Adopting Rules. To adopt rules, an association must have rulemaking authority conferred by law, the CC&Rs, articles of incorporation or bylaws. (Civ. Code §4350(b).) Some older developments are silent on rulemaking authority. Fortunately, governing documents in newer developments all have rulemaking authority since the Department of Real Estate requires it. (Cal. Code Regs, tit. 10, §2792.21(a)(7).)

Even older association without rulemaking authority have statutory authority to adopt rules for specific matters such as election rules (Civ. Code §5105), architectural rules (Civ. Code §4765), IDR policies (Civ. Code §5905) and collection policies (Civ. Code §5730).

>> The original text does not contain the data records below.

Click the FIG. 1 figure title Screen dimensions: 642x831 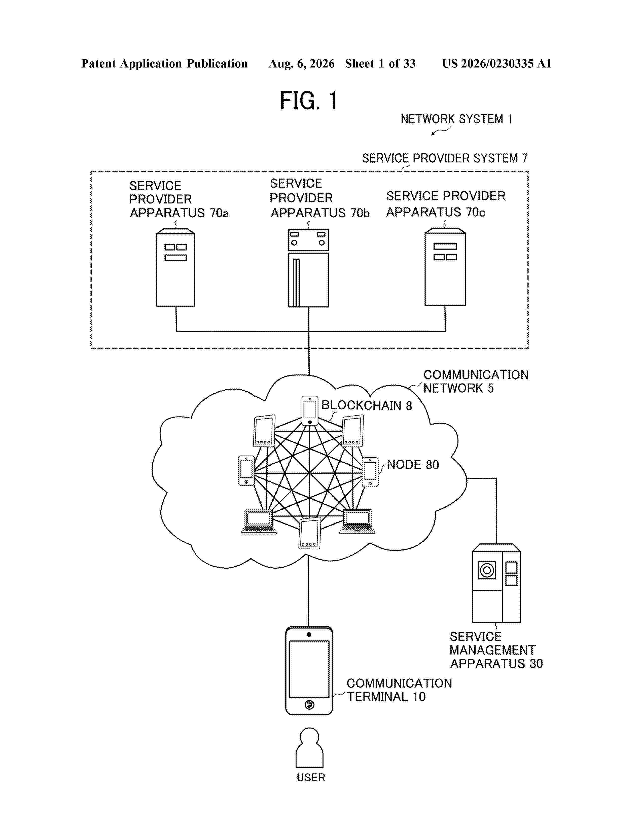[x=308, y=100]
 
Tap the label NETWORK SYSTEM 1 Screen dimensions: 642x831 [x=456, y=119]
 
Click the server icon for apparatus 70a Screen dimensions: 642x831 [x=176, y=267]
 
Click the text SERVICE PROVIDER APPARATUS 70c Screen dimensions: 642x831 [x=446, y=204]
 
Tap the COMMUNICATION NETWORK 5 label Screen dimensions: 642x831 [x=476, y=381]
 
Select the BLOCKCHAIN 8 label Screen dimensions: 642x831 [x=367, y=406]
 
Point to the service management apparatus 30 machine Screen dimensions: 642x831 [x=496, y=583]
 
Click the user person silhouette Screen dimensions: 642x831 [x=310, y=748]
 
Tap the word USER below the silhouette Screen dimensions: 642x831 [x=311, y=777]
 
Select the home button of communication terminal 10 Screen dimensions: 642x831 [x=309, y=705]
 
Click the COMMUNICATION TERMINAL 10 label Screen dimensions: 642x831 [x=399, y=690]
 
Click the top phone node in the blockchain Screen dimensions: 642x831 [x=310, y=410]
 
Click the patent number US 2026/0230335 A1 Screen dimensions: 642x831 [x=497, y=63]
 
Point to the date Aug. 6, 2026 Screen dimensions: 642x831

Authority to Fine. If an association has authority to adopt rules, the ability to enforce those rules using monetary penalties (fines) is implied. The court of appeal in a 1995 case, addressed this issue. The plaintiff in the case had challenged the association's authority to impose fines pointing out the CC&Rs did not grant the association the power to impose fines.

The court did not dispute plaintiff's assertion but, instead, noted the governing documents gave the association the authority to enact rules: "
The right of the Corporation to establish uniform rules and regulations pertaining to the use of the Common Area..." (Liebler v. Point Loma.) The conclusion by the court is that the authority to enact rules necessarily carries with it the authority to enforce those rules, whether by fines or otherwise.

Imposing Fines. Once an association has authority to adopt fines, the Davis-Stirling Act sets conditions on their use. To impose monetary penalties, an association must adopt a fine schedule and give notice to the membership. Fines must be reasonable and appropriate to the violations. Moreover, they can only be levied after due process has been followed.

RECOMMENDATION: Your board should have legal counsel review your documents and provide a legal opinion on your authority to adopt and enforce rules.

MICHELLE FASSBERG
JOINS ADAMS|STIRLING
 
I am pleased to announce that attorney Michelle Fassberg joined our firm.

Education. Michelle earned her Juris Doctorate from the University of Southern California School of Law. Prior to USC, Michelle graduated with honors from UC Davis with a Bachelor of Arts in Communications and Psychology.
 
Experience. Michelle comes to us with experience in real estate law where she drafted nationwide loan documents, nondisclosure agreements, purchase and sale agreements, condominium riders, loan modification and assumption documents, and related legal agreements.
 
Michelle is a welcome addition to the firm. If your association needs legal services, contact us for a proposal.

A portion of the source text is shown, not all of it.